■ WORK TASK A: Please reproduce, word for word, the part of the MS account that opens with the words containing "I no longer" and closes with "and saturated fats.".
■ WORK TASK B: According to the MS account, why did the writer want the brain scans to show lesions? Answer in one to three sentences.

■ EXCERPT TO READ:
---
I’ve had 4 attacks, and brain scans after the 2nd and 4th. Lesions on the brain is the primary test for MS and the MRI scans are non-intrusive (but pricey). For certainty I wanted the results to show lesions, because otherwise there is no prognosis for:
- unsteady on my feet
- general fatigue
- sometimes extreme fatigue
- sometimes passing out when urinating standing up
- tingling in fingers and toes
After two failed scans, my doctor and I concluded that the more likely possibility, as unlikely as it seems, is the coincidence of chronic fatigue returning, and alcoholic neuropathy. Even so, it doesn’t not account for the MS-like attacks, and alcoholic neuropathy never improves.
I no longer have the tingling, even though it lasted a year beforehand. The unsteadiness has mostly gone. I credit this to completely changing my diet, and followed the advice of some experts who believe MS revolves around vitamin D and saturated fats.
---
■ DATA FOR ANALYSIS:
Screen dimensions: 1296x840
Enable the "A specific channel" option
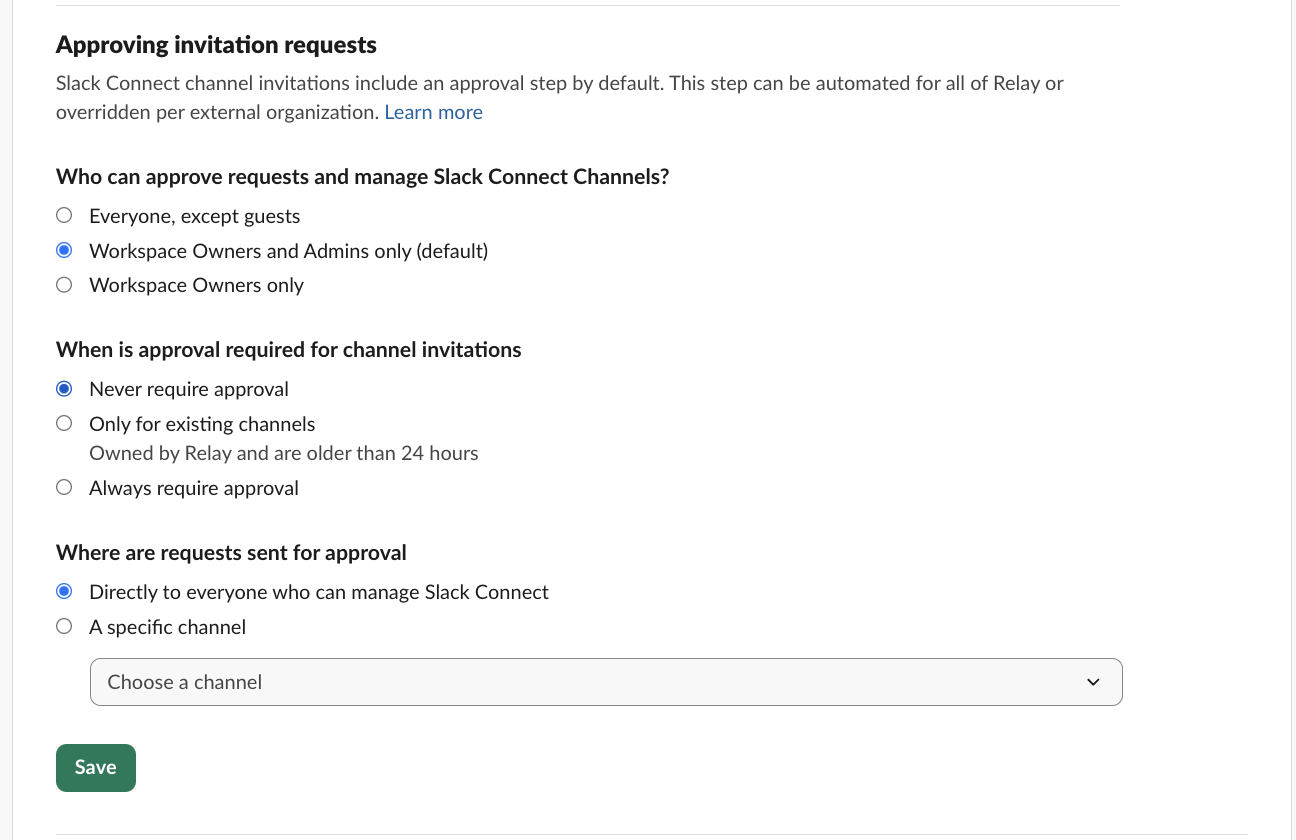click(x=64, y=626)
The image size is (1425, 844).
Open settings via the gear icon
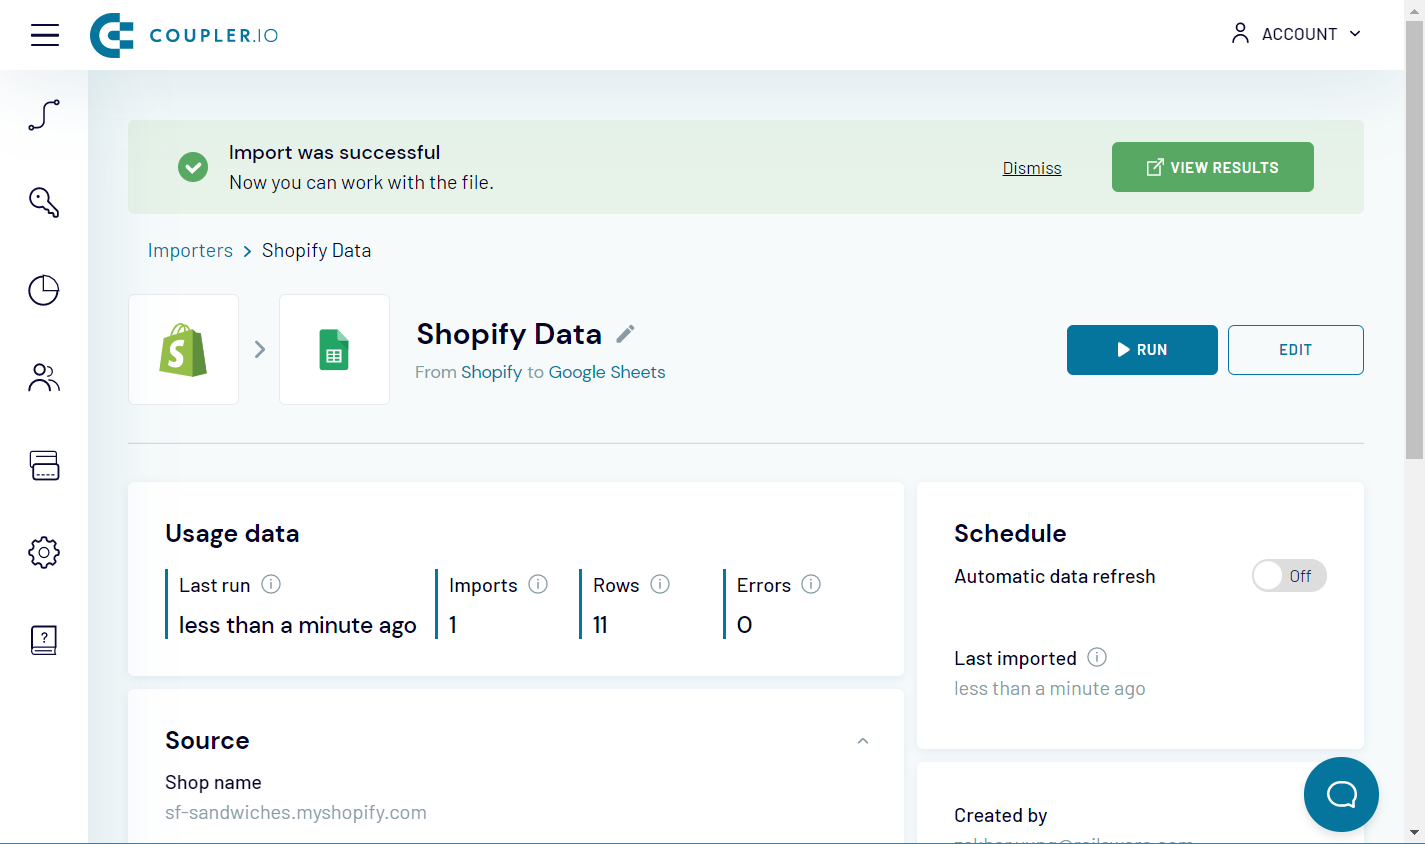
---
■ TASK RESULT A:
I no longer have the tingling, even though it lasted a year beforehand. The unsteadiness has mostly gone. I credit this to completely changing my diet, and followed the advice of some experts who believe MS revolves around vitamin D and saturated fats.

■ TASK RESULT B: Lesions on the brain are the primary test for MS. Without them there would be no prognosis for the writer's symptoms: unsteadiness, general and sometimes extreme fatigue, sometimes passing out when urinating standing up, and tingling in fingers and toes.